I’ve been in computing business for almost thirty five years, but until this year it was always working for vendors or systems integrators. As a newly minted analyst, I’ve stayed away from very negative reviews. I’ve watched a few bad webinars recently and made the choice not to blog about them. However, as I’ve seen more and more, I’ve realized that doesn’t help the industry and I can’t remain silent.
On Tuesday, I watched a webinar by David Loshin, President of Knowledge Integrity, and Ramesh Menon from Cray. It was not pretty.
Let’s take, for instance, David Loshin’s five points for big data:
- Plan for scalability
- Go heavy on Memory
- Free your applications from the Hadoop 1.0 Execution Model
- Real-time ingestion and integration
- Feed the SQL need
The first item has been around since client/server application first came to the fore. Big data has grown, in part, because of its ability to scale large volumes of data. This is nothing new.
Memory? It was a great point years ago, with Tableau and others having pushed it for quite a while. However, the last year or two we’ve been hitting the limits of pure memory solutions and I’ve seen a number of presentations from vendors focused on better integrating memory and disk depending on data latency needs. David’s statement that ““We will start seeing more applications using memory rather than disk,” is wrong.
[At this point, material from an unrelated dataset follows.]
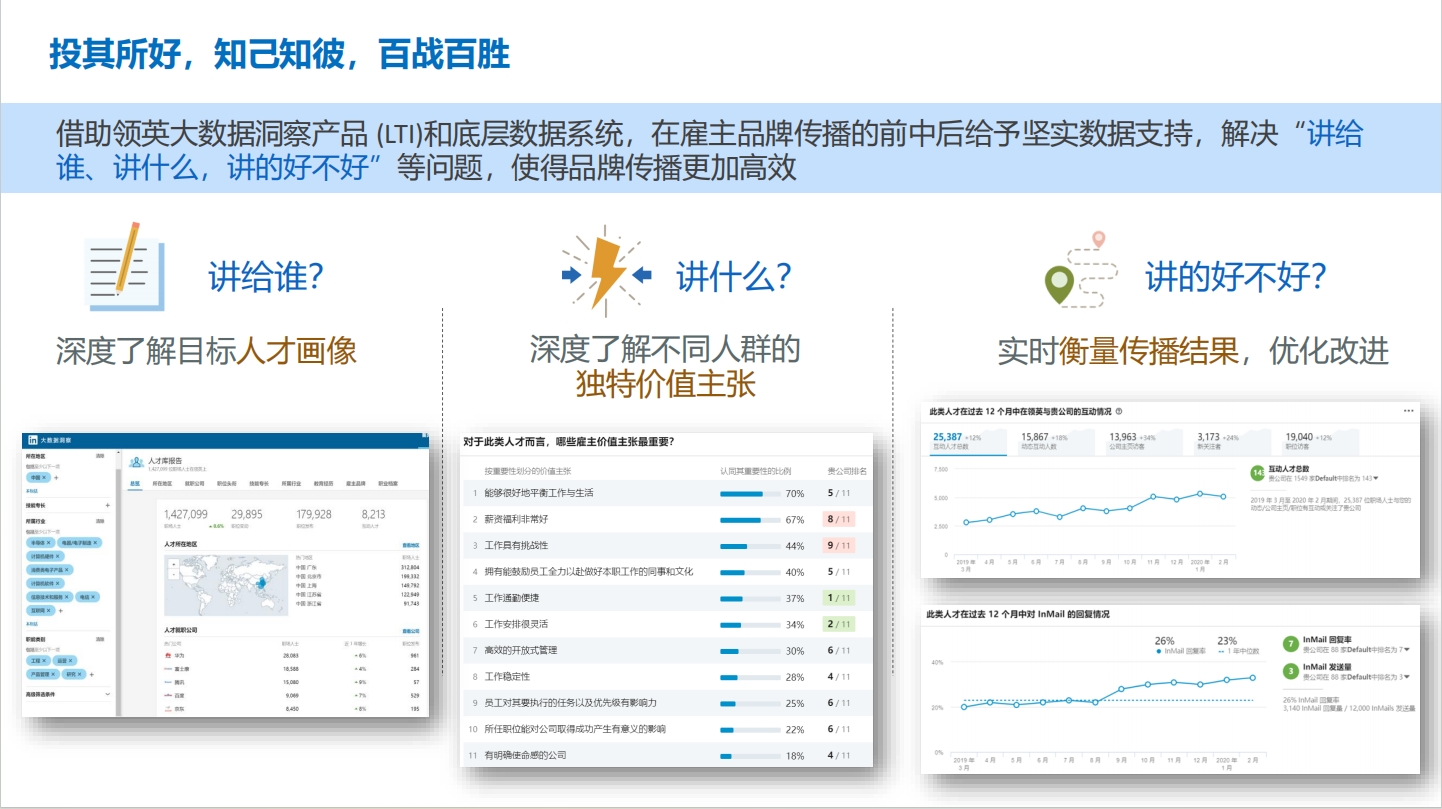Select the 15,867 动态互动人数 metric tab
Viewport: 1442px width, 809px height.
tap(1047, 441)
We’ll see more applications better leveraging memory, but disk isn’t going anywhere.
The Hadoop organization’s release of Hadoop v2, YARN, is a clear indication of the limitations of 1.0 and why people have also been talking about it for years. However, in the presentation, leading with 2.0 would have been better than again being a laggard about the known issues with 1.0. Either people use Hadoop and already know the issues or haven’t yet used it and will start with 2.0.
It’s not real-time ingestion the critical issue and I would have liked to see him focus more on the second half of the fourth bullet. Real-time extractions of information are moving much more rapidly than the ability to integrate it with the rest of corporate information and to provide analytical to that information.
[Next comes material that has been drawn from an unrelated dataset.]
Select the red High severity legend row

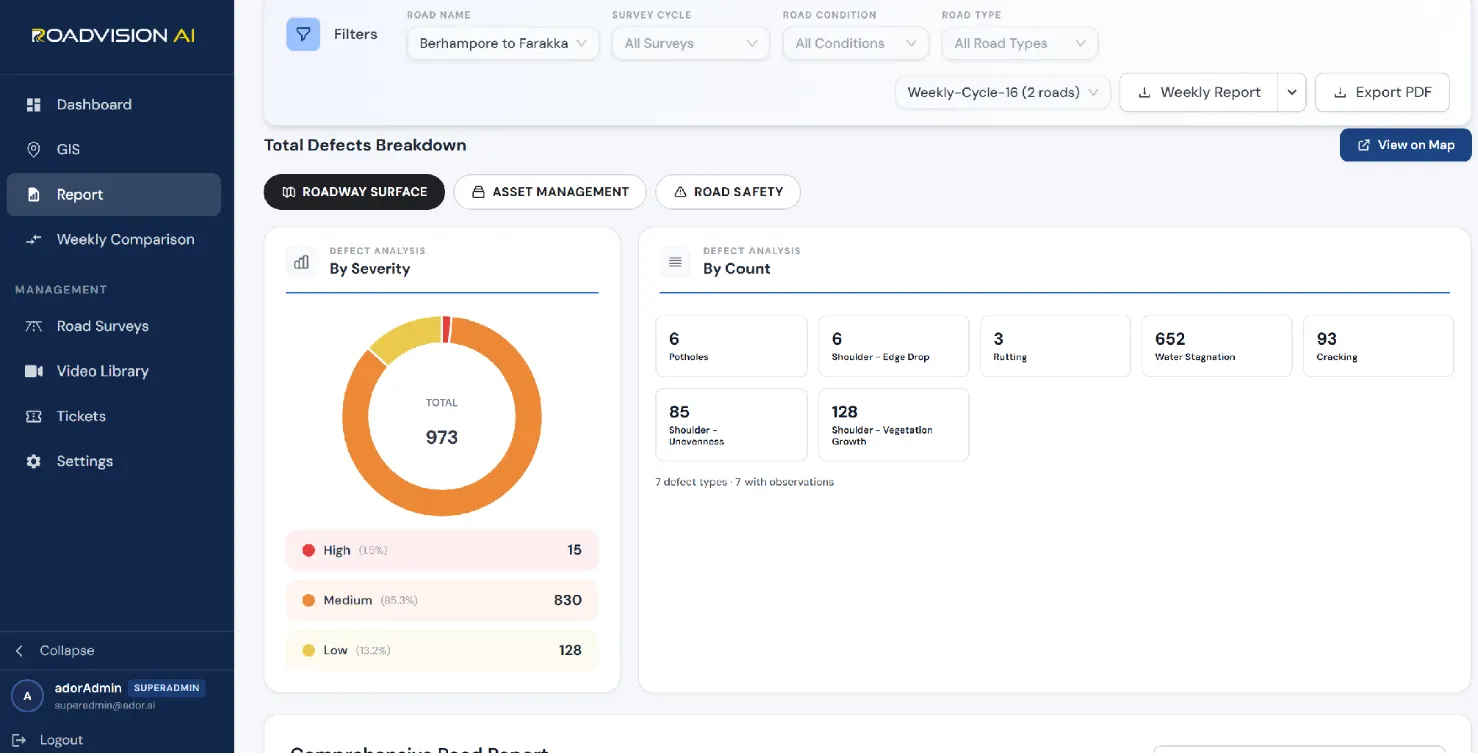click(x=442, y=550)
David’s final point is the only timely one. People have recently begun to remember that evolution is easier than revolution and I’ve seen a number of vendors begin to focus on providing access to the new data sources via SQL. A lot more people providing business insight to corporations know SQL and that needs to be made available. Ramesh Menon said it better, but the point is here.
The biggest problem I had was with Loshin’s forward looking statement. I’ll almost ignore that nonsense about data lake, he’s not the only one busy trying to use a new, supposedly fancier, term for the ODS, but I’ll mention it anyway. The issue was that he claimed he saw data management moving away from the data lake as we move to in-memory. Really? The ODS isn’t going anywhere. It’s nonsense to thing that every bit of corporate information needs to reside in memory, just in case it might be needed. The ODS is becoming the central source of all operational and business data. Individual business intelligence tools and needs will drive in-memory usage for near real-time needs of specific departmental, divisional or corporate level analytics needs, but there will always be a non-memory source for all that information in order to provide consistency, appropriate levels of control and to handle data governance issues.
Now we turn to Ramesh Menon. His presentation was better than David Loshin’s, but not by much. I’m sorry, there’s no excuse for someone who puts himself forward as a voice of the industry to not understand the difference between a premise and a premises. Considering he used premise correctly in his presentation, it was terrible that it was used three times before that while describing “on-premise” computing. Everyone in our industry needs to sit down, focus and practice saying the right word.
His customer use case was a very jumbled story and an overcrowded slide with the main point being “the customer had a lot of data.” I wouldn’t have guessed. He needs to talk more about solutions, how Cray address the data.
As mentioned above, Ramesh had a very clear point about the difference between data scientists and business analysts being one reason that Hadoop 2.0 is important. The move from batch to lower latency access is part of the difference between a data scientist, someone wanting to be the priest at the temple, and a business analyst, a much larger group working to provide wider access to business information. Updating Hadoop is critical to the ability to keep it relevant.
That was a key point, the problem is that Ramesh isn’t the analyst, he’s Cray’s spokesperson. The discussion shouldn’t have been about generalities but about how Cray must have focused on Hadoop 2.0 for the Urika-XA appliance – but that wasn’t made clear. It was in the data sheet images plopped into the presentation, but reasons and results should have been openly discussed.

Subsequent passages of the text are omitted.